▶ [WHAT THE TASK REQUIRES] Pull every line that includes the word "computer" from the data.

▶ [MATERIAL SUPPLIED]
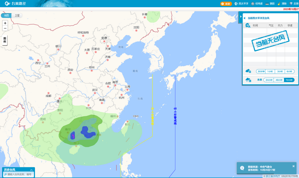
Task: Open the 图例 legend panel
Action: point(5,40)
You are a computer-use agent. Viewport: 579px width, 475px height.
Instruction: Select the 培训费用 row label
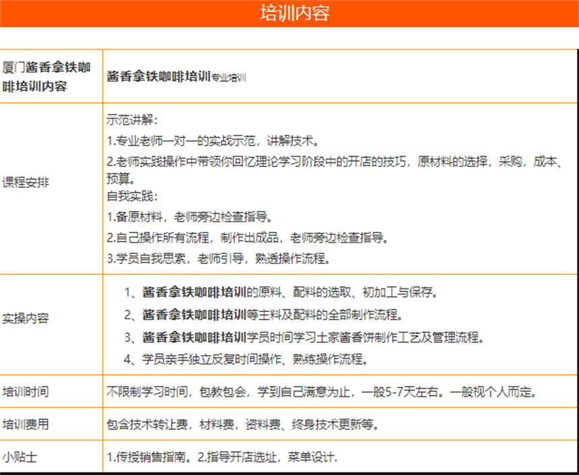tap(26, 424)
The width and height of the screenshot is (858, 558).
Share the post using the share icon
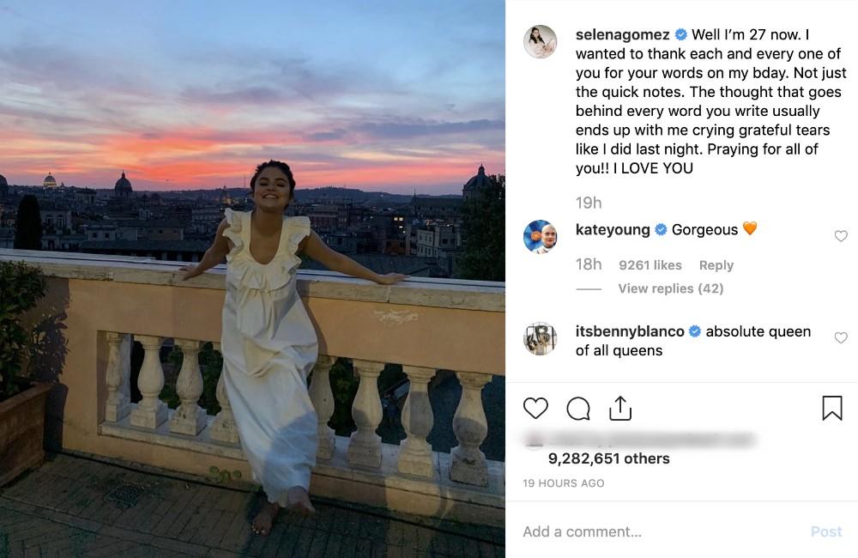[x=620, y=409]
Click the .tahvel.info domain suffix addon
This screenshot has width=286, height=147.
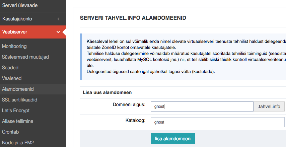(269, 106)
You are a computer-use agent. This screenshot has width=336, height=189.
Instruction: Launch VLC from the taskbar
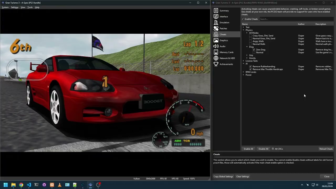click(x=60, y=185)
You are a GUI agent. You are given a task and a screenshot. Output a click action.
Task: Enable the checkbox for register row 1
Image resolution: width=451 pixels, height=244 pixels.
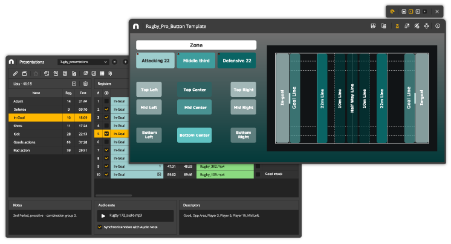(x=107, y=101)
--
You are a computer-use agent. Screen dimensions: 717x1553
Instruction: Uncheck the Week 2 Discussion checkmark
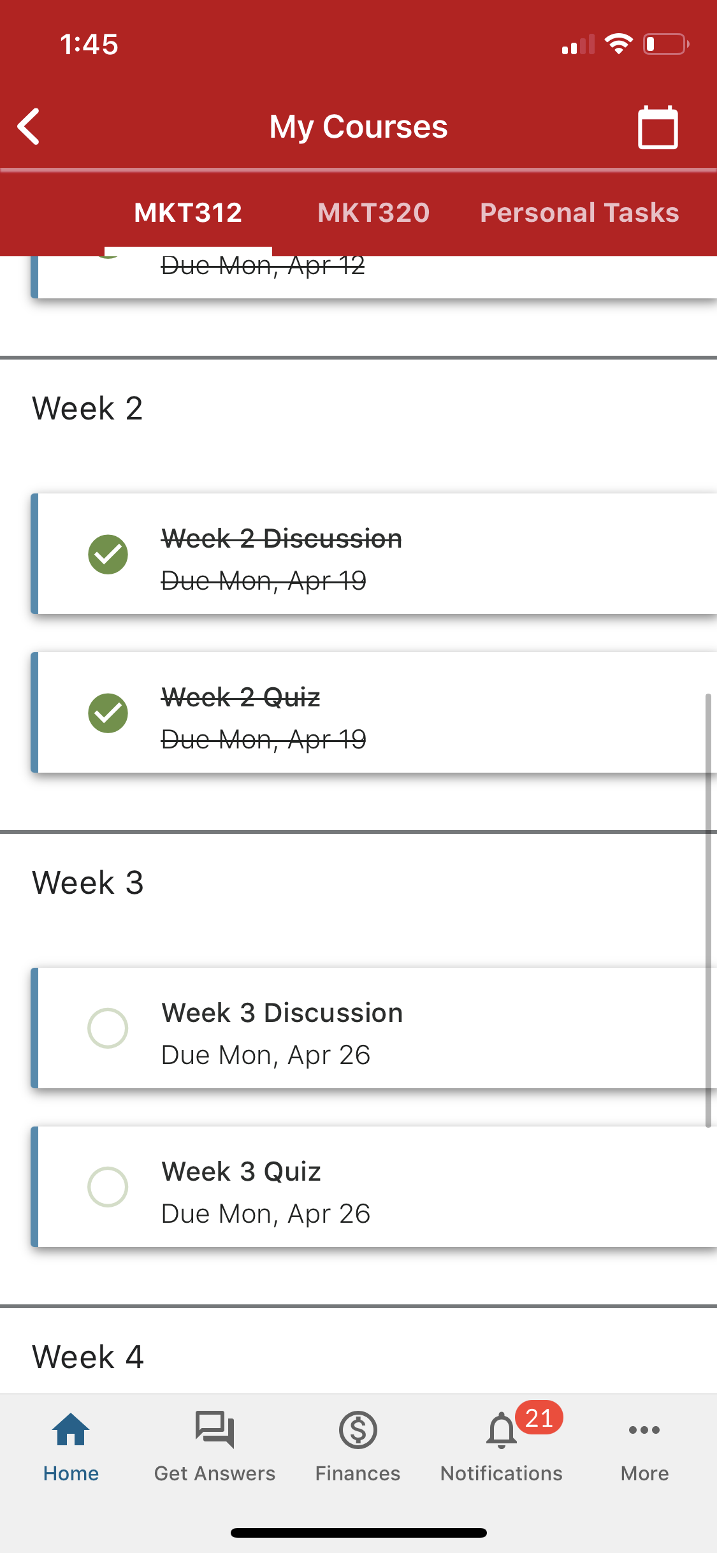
--
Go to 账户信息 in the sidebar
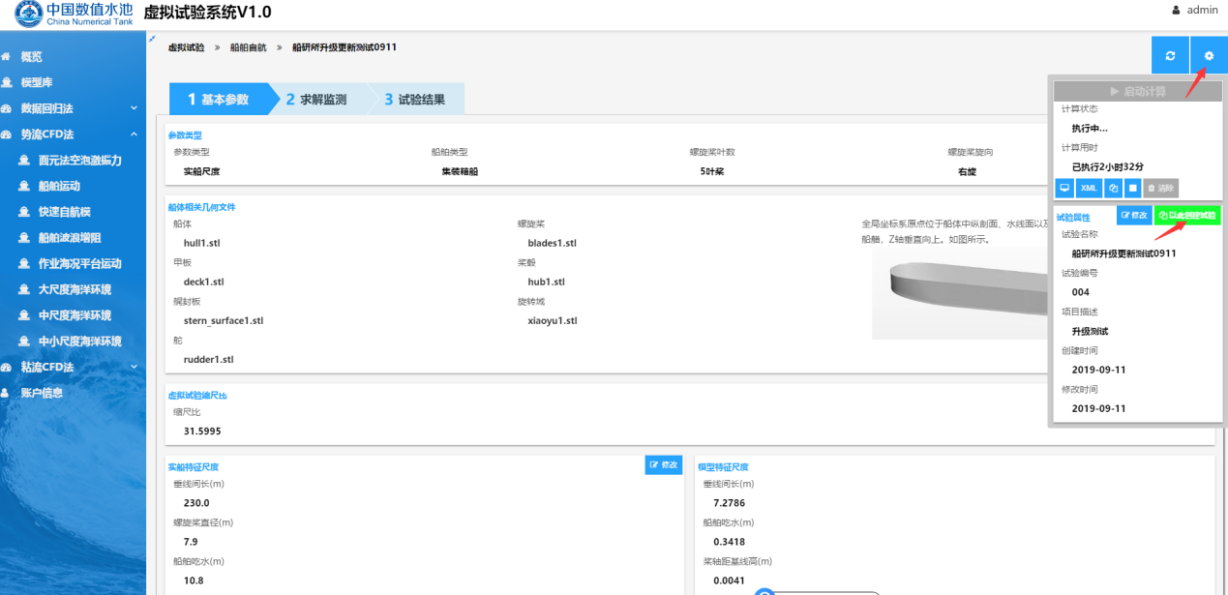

▶ [ANSWER SECTION]
You are a computer-use agent. Viewport: 579px width, 475px height.
You are a computer-use agent. This screenshot has width=336, height=189.
You are a computer-use agent. Screen dimensions: 717x1553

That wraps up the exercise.